Она обняла сына за плечи и привлекла его к себе.
– Пошли, сынок! Пора накрывать на стол. Надо бы еще что-нибудь сварганить на скорую руку… Помимо тех омаров, которые приготовит нам Мерит. Только ей об этом ни слова, ладно? Но если честно, то лично у меня большие сомнения насчет ее кулинарных способностей. Так что придется добавить к меню пару закусок, чтобы не помереть с голоду.
Оуэн негромко прыснул от смеха, прикрыв рот ладошкой. Впервые за долгие-долгие месяцы Лорелея почти поверила в то, что наконец-то она выбралась на ровную дорогу и все испытания последнего времени, выпавшие на ее долю, остались уже позади. Лишь бы в конце этого пути ей не перегородил дорогу какой-нибудь отвесный утес. Или скала, на которую никак не вскарабкаешься.

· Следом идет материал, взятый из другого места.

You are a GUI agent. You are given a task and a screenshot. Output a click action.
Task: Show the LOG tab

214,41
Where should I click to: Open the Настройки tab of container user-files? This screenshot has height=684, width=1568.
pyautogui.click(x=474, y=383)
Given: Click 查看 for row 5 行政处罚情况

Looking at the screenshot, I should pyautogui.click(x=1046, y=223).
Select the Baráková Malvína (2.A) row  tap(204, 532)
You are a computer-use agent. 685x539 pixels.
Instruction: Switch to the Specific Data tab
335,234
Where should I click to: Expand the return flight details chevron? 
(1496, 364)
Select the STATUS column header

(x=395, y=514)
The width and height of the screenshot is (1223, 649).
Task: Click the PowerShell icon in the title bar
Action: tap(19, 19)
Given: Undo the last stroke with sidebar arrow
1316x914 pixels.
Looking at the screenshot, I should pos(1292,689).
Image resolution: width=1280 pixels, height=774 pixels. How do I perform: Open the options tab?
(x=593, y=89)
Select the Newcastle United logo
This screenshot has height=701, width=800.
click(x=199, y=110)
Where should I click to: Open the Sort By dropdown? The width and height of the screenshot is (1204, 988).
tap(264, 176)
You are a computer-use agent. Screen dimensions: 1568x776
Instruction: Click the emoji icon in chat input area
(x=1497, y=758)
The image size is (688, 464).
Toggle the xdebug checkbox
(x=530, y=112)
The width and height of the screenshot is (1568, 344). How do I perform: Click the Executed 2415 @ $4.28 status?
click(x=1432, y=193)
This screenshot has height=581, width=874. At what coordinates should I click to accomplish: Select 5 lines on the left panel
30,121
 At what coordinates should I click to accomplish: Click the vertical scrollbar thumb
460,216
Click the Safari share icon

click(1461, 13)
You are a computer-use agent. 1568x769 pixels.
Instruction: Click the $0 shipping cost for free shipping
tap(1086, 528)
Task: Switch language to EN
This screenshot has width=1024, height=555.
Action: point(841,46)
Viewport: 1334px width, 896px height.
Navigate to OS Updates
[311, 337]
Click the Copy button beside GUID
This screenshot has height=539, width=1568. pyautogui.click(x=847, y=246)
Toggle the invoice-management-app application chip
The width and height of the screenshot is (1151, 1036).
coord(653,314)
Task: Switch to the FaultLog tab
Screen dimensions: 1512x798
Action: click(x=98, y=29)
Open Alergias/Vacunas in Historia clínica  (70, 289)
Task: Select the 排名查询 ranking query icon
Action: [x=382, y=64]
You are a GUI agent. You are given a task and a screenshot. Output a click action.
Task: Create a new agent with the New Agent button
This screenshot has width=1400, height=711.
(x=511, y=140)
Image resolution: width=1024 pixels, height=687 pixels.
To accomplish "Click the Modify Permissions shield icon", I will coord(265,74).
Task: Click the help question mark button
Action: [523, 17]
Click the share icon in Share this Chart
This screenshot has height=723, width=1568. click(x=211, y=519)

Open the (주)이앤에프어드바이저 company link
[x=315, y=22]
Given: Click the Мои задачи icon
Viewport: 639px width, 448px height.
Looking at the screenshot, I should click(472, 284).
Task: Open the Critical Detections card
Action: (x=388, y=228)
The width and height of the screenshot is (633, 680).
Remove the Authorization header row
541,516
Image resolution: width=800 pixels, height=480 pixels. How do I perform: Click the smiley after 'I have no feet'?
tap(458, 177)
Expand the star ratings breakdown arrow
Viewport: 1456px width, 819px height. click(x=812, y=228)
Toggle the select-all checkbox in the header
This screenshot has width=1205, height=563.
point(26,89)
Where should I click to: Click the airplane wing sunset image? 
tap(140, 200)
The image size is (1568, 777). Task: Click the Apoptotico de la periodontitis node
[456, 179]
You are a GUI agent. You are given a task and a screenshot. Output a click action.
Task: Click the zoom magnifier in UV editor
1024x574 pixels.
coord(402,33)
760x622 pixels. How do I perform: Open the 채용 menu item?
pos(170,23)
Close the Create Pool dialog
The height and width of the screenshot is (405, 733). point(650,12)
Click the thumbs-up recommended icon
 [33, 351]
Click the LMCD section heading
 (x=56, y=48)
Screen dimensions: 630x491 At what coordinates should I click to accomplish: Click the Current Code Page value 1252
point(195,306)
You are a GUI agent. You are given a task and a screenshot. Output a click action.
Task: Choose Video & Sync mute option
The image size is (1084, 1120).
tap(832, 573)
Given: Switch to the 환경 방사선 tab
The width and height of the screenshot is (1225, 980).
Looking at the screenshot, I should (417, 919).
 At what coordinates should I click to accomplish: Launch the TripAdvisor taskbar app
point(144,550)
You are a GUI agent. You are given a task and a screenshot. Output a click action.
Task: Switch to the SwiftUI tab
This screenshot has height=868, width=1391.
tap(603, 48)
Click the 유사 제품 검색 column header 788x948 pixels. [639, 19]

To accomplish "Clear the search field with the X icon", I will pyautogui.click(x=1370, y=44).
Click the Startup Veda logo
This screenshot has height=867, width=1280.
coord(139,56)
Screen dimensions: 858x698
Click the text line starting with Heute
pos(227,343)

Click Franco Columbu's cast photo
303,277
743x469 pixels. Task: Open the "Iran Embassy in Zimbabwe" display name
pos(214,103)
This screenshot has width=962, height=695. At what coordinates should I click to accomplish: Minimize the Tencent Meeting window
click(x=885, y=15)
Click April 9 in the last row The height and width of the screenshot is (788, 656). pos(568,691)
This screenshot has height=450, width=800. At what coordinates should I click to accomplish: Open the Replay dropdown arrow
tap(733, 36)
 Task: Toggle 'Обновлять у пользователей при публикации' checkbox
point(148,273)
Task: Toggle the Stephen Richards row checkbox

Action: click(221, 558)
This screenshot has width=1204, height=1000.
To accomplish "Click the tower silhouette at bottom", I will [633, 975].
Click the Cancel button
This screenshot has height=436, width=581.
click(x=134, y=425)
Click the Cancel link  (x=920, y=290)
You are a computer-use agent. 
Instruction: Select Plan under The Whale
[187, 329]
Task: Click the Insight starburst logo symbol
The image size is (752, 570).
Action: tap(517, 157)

Лорелея аккуратно вытерла рот салфеткой, незаметно переложив на нее то, что она только что тщательно пережевала во рту. Впрочем, лобстер получился вкусным, особенно когда погружаешь каждый кусочек в растопленное масло. Но просто у нее нет аппетита. И пары кусочков ей вполне хватило для того, чтобы почувствовать, что она уже сыта по горло. Но говорить об этом Мерит она не стала. Еще, чего доброго, разобидится, подумает, что плохо приготовила.
Зато Оуэн вылизал свою тарелку дочиста. Съел все до последнего кусочка из того, что можно съесть в омаре. И получил за это благодарственную улыбку от сестры, по достоинству оценившей его хороший аппетит.